How long have you lived in the Tri-Cities? About 15 years

How did you earn your first dollar?
My first dollar was earned through babysitting and cleaning house for family friends.

The first job I was hired for in a professional setting was to file for a local insurance agency during high school. I then went on to acquire work study jobs in college, including book repair for the university library and as a marketing and communications assistant aiding with drafting press releases and editing the university website.

Once I graduated with my bachelor’s degree, my first full-time role was as the administrative assistant for the United Way of Benton and Franklin Counties.

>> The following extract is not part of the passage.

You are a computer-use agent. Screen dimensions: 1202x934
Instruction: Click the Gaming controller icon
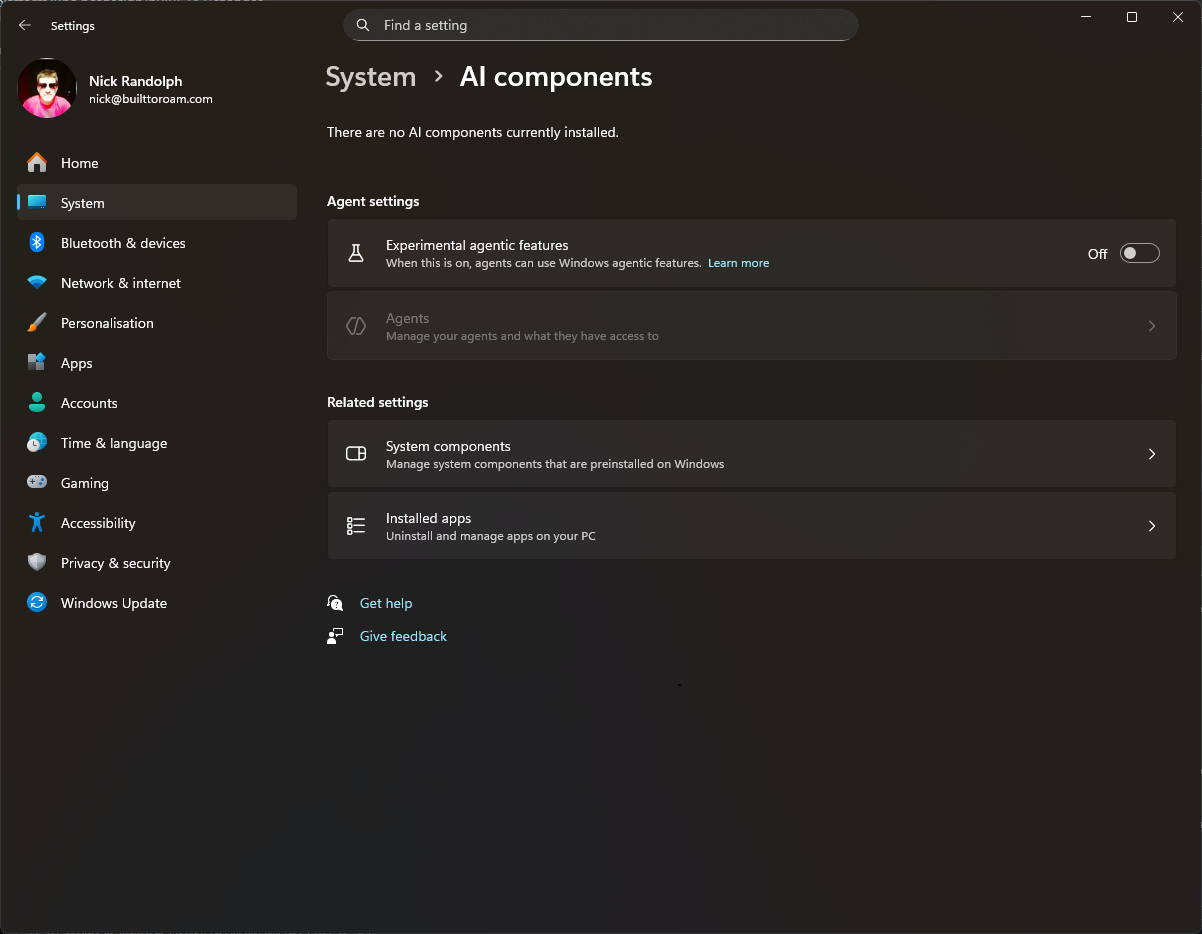click(x=37, y=483)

Did the pandemic affect your daily work life? If so, how?
The pandemic affected much of my daily work as WSU Tri-Cities was fully remote for the past year and a half.

We pivoted to online learning and service delivery to ensure the safety of staff and students.

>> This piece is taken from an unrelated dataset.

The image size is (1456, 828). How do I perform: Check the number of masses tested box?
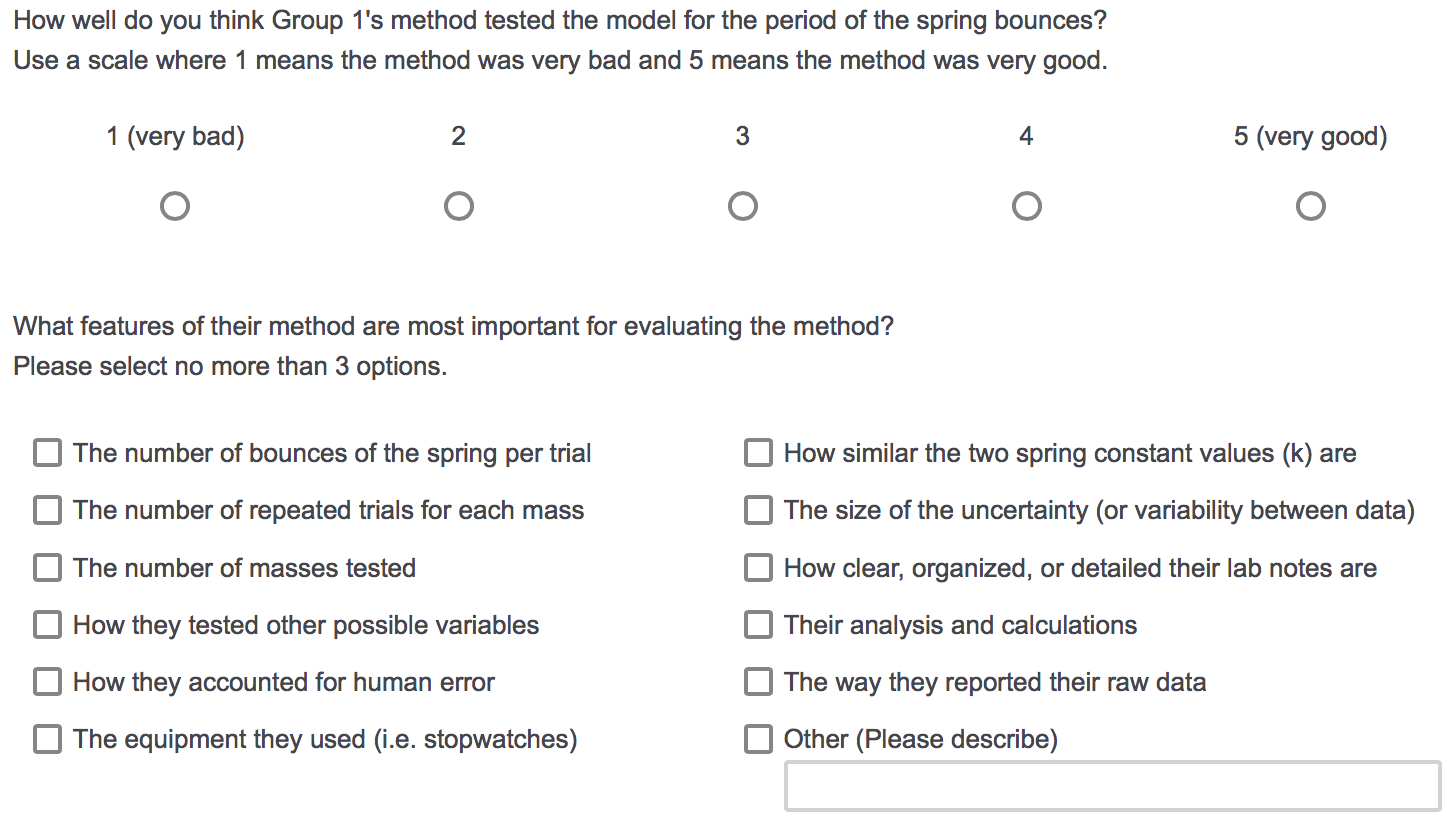pos(47,568)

This meant that I shifted all of my appointments, meetings, workshops and events to virtual delivery. I primarily utilized Teams and Zoom to engage with students and my student employees. Through the process I learned how to effectively coordinate and moderate webinars, to utilize project management software to guide and engage with my staff remotely and to promote events and services through a social media marketing plan.

The silver lining of the pandemic was that it also created the need and access for collaboration across WSU campuses. This strengthened my relationship with my career services colleagues on campus and allowed us to be more innovative and strategic in how we reached students and met their needs given the impact of the pandemic.

What was your dream job as a child?
As a child I had various dream jobs including to be a veterinarian, ballerina and a fashion designer.

The most enduring dream job was to be a fashion designer. In elementary school I completed a career poster presentation on being a fashion designer. I continued to foster this dream by sketching clothing designs throughout high school.

This dream dictated my college choice and my initial degree declaration in fashion design. As I learned more about myself in my college, I realized that my purpose was to be in a helping career which led me to my career pathway in nonprofits and education.

Tell us about your community involvement/community service.
During my first career season in the Tri-Cities, I took part in the Make A Difference Day Committee through my role at United Way.

I also volunteered for the Boys and Girls Club Job Ready/Career Launch program during which I mentored two local high school girls to assess their skills and interests, explore career options and develop professional skills.

While studying and working in California I also volunteered for a Racial Reconciliation Center as a facilitator for anti-racism workshops for the community.

How do you achieve work-life balance?
I strive to achieve work-life balance by placing boundaries that ensure I can prioritize my relationships, health and other passions.

Part of my strategy to accomplish this is not connecting my work email to my phone, setting dedicated time for friends and family on a weekly basis, and turning my out-of-office Outlook alerts on when I’m on vacation.

I also flex my time if I have a longer day due to an event, so that I can rest and keep up with other responsibilities. I firmly believe that when we get sufficient rest and time to unplug from work, we bring our best and most creative self to our job.

Awards and honors:
Martin Luther King Jr. Distinguished Service Award 2021

Outstanding Supervisor Award

Do you have family? Pets?
My mother, father and younger sister are Tri-City residents. My older sister lives and works in Germany. I adopted a rescue west highland terrier dog named Benny in 2017. He is a fun-loving and mellow pup that loves food, walks and snuggling.

What brought you to the Tri-Cities? Did you grow up here?
I first moved to the Tri-Cities as a child when my dad was transferred here for work and spent the majority of my childhood living and learning here.

After I graduated from high school I moved away for college, but returned in 2010 to get started in my career. I moved away again in 2012 for graduate school, and then returned in 2018 to be closer to family.